I'll give you another example of ordinal data, the results of a marathon race. We can award first, second, third places, and so on, but we cannot determine what the time differential might have been between these ranked results. Only other measures can provide that insight.
The problem for psychology/psychiatry is that there is no other measure available to us, to assess the validity of what we've measured. We may employ other ordinal scales, such as the Montgomery-Åsberg Depression Rating Scale (MADRS), or the Beck Depression Inventory (BDI) (there are many others out there, but these are the most common alternatives to HAM-D), but we still can't get around the fact that there is no external validation for any of them.
One of the desired outcomes of any double-blind clinical trial is to provide evidence for the effect of an active treatment (such as a drug) when compared to a placebo treatment. The problem is that ordinal data only permit the most basic of summary statistics.
From a position of statistical rigor, you're only permitted to determine the median value (the value right in the middle of the ranked measurements, e.g the 50th value in a list of 100), and the mode value (the one most frequently measured). The only permitted graphical representation of the data is a histogram (bar graph, or frequency line plot).
You're not allowed to calculate means, standard deviations, confidence intervals, statistical significance.....and yet, every clinical trial does exactly that. It's kind of like a gentlemen's agreement, "We've got to try and pull something meaningful out of these data, and we'll use these summary statistics to do it, even though we probably shouldn't."
For more on the types of data, and the permitted statistics, here's a nice summary on wiki: http://en.wikipedia.org/wiki/Level_of_measurement
Probably the most meaningful of a derived statistic for a clinical trial is an individual's difference score, i.e. the change in HAM-D score between the time a subject began the clinical trial, and its completion. I'll get to other concerns about confounding variables later, but at least the same subject is being compared to himself, over time.
I want to talk about what Kirsch did, now. Here's a link to the PLOS article he wrote: http://www.plosmedicine.org/article/info:doi/10.1371/journal.pmed.0050045
I will quote from his work, which will always appear in quotation marks. Everything else is my commentary. One of the big issues for me is methodology. If you don't assess how the author(s) define their approach, you can't properly assess the results. Here we go:
Kirsch used only drug pre-approval data, in the period from 1987 and 1999. He remarks, "This strategy omits trials conducted after approval was granted." Why would he want to do that, as his stated premise was to determine 'clinical efficacy', which is more or less defined as results expected in the general population?
"In addition, the FDA independently reviews the clinical trial methods, statistical procedures, and results. The FDA dataset includes analyses of data from all patients who attended at least one evaluation visit, even if they subsequently dropped out of the trial prematurely. Results are reported from all well-controlled efficacy trials of the use of these medications for the treatment of depression. FDA medical and statistical reviewers had access to the raw data and evaluated the trials independently." I'm at a loss here. Is he impugning the FDA? I'll come back to this point later.

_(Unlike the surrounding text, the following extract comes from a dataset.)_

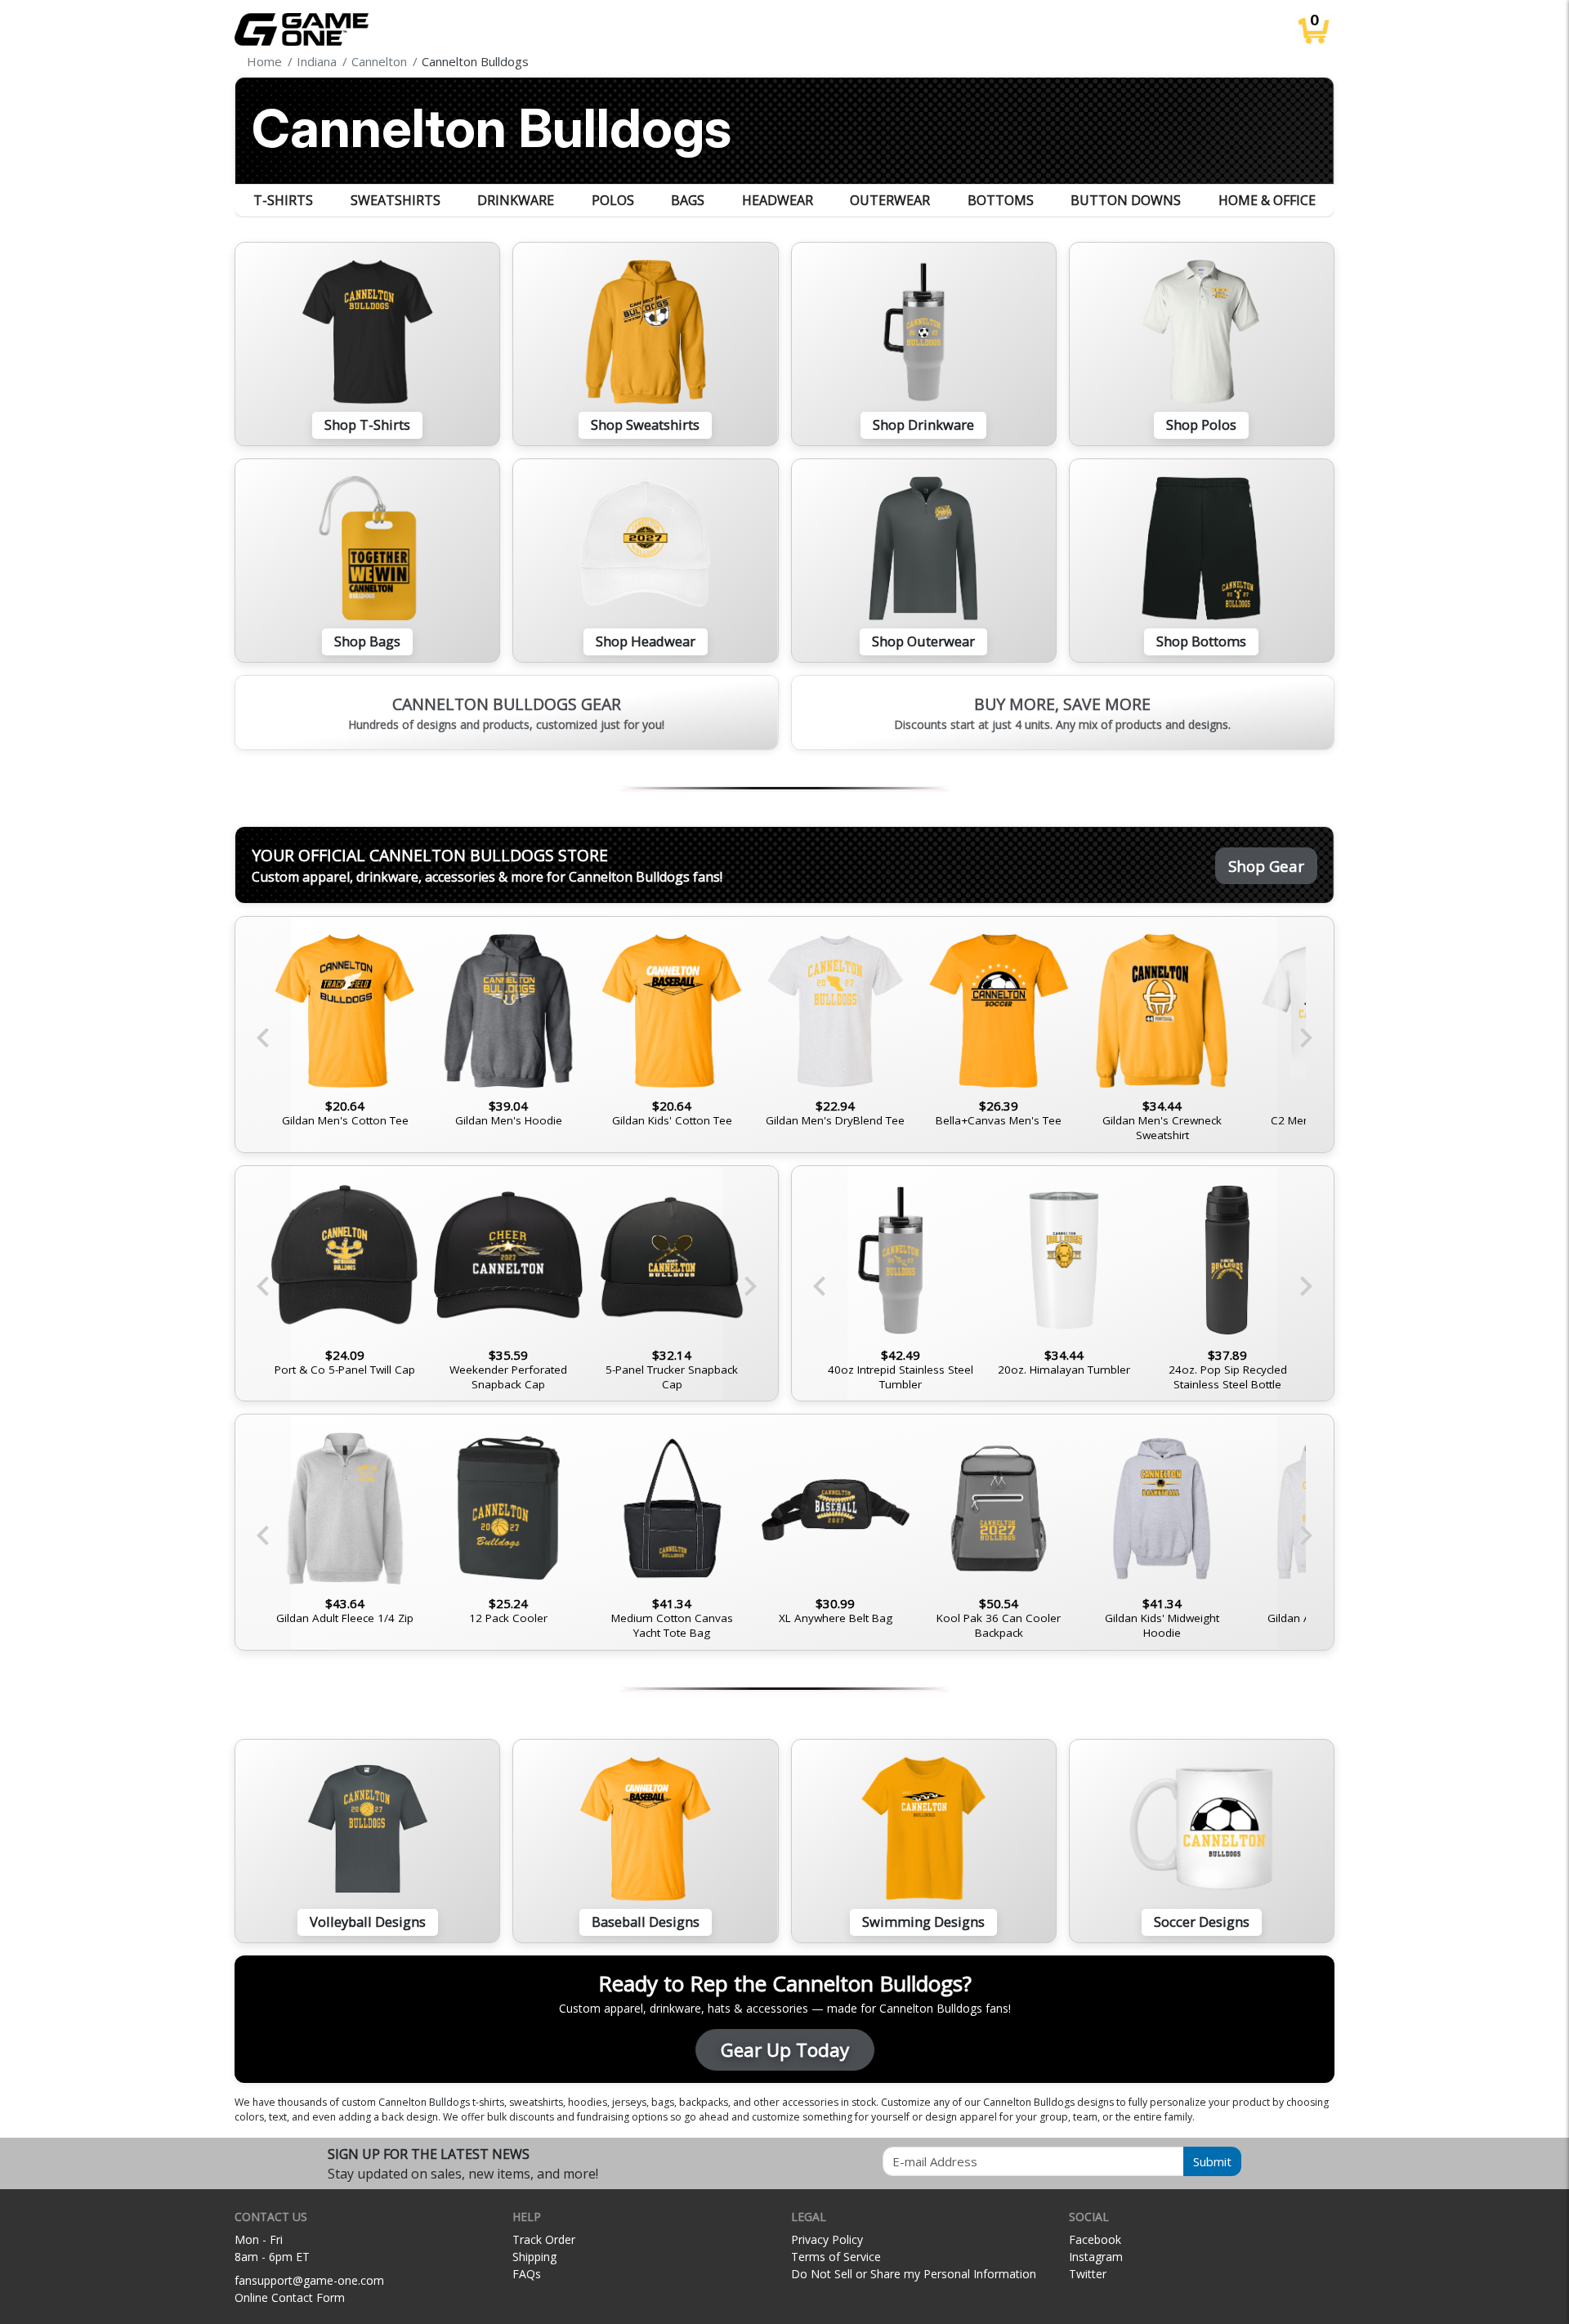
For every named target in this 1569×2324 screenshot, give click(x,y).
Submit (1212, 2161)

"The use of other psychoactive medication was reported in 25 trials" Out of a total of 47, by the way. So, for more than half of the data, placebo participants may have been exposed to active medication, after all. Despite this obvious potential confound, it does not enter into any of his statistical analyses, and I don't recall it ever being mentioned again.

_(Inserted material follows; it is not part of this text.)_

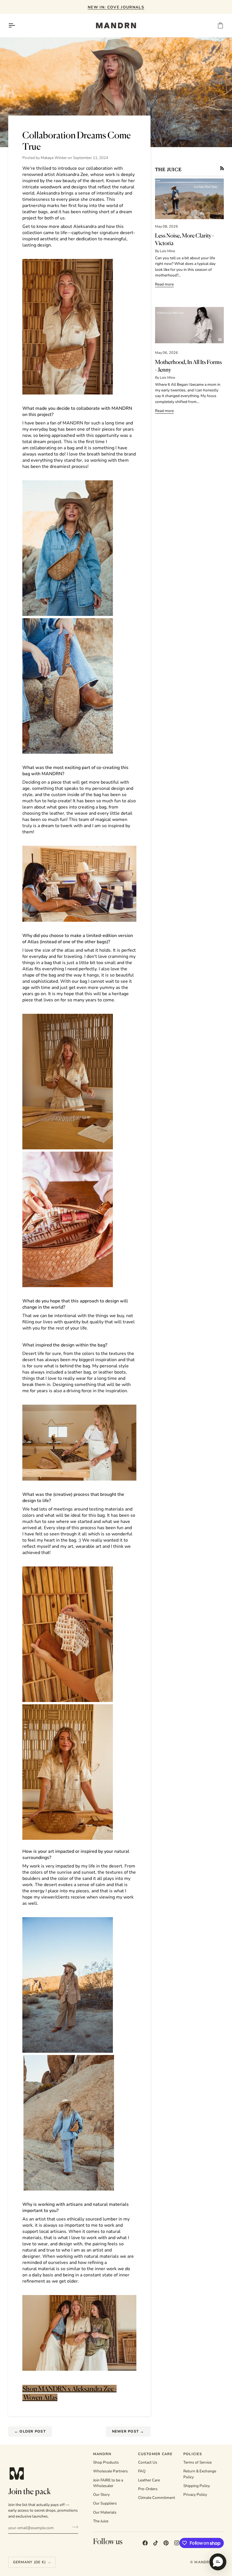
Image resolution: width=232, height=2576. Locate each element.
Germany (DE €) (29, 2562)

The next concept under consideration involves standardization. You have to do that when different measurements are used in different studies. I don't know all of the parameters that Kirsch standardized, but he certainly collapsed 4,5,6 and 8 week study durations together, collapsed across patient groups (inpatient, outpatient, elderly), and probably the HAM-D scores themselves (Hamilton himself has published 5 versions of his 17-question test, while others have modified it to include up to 29 questions). In any case, when you standardize data, you reduce the variability. It's inherent in what you're doing, as you're doing nothing more than deciding to ignore some differences in the data. And yet, Kirsch assumes that standardization had no effect on the variability.
The capital S in the next quote represents 'Standardized'.
"In total, SDcs were known for 28 groups, could be calculated from other inferential statistics in nine comparisons (18 groups), and were imputed in 12 comparisons (24 groups) (47.38%) [13,14]." It's further described in the actual article, but when he says "imputed", what he means is he made up the data. He declares quite plainly that if data were "outliers" (not clustered with the others), he treated them as if they were missing data, and he made up values for those deleted ones. I don't know where you stand on this, but deleting data and making up data are both problems for me.
This next one simply makes me wonder. It's not about Kirsch, per se. But look at the difference in group sizes. "The dataset comprised 35 clinical trials (five of fluoxetine, six of venlafaxine, eight of nefazodone, and 16 of paroxetine) involving 5,133 patients, 3,292 of whom had been randomized to medication and 1,841 of whom had been randomized to placebo."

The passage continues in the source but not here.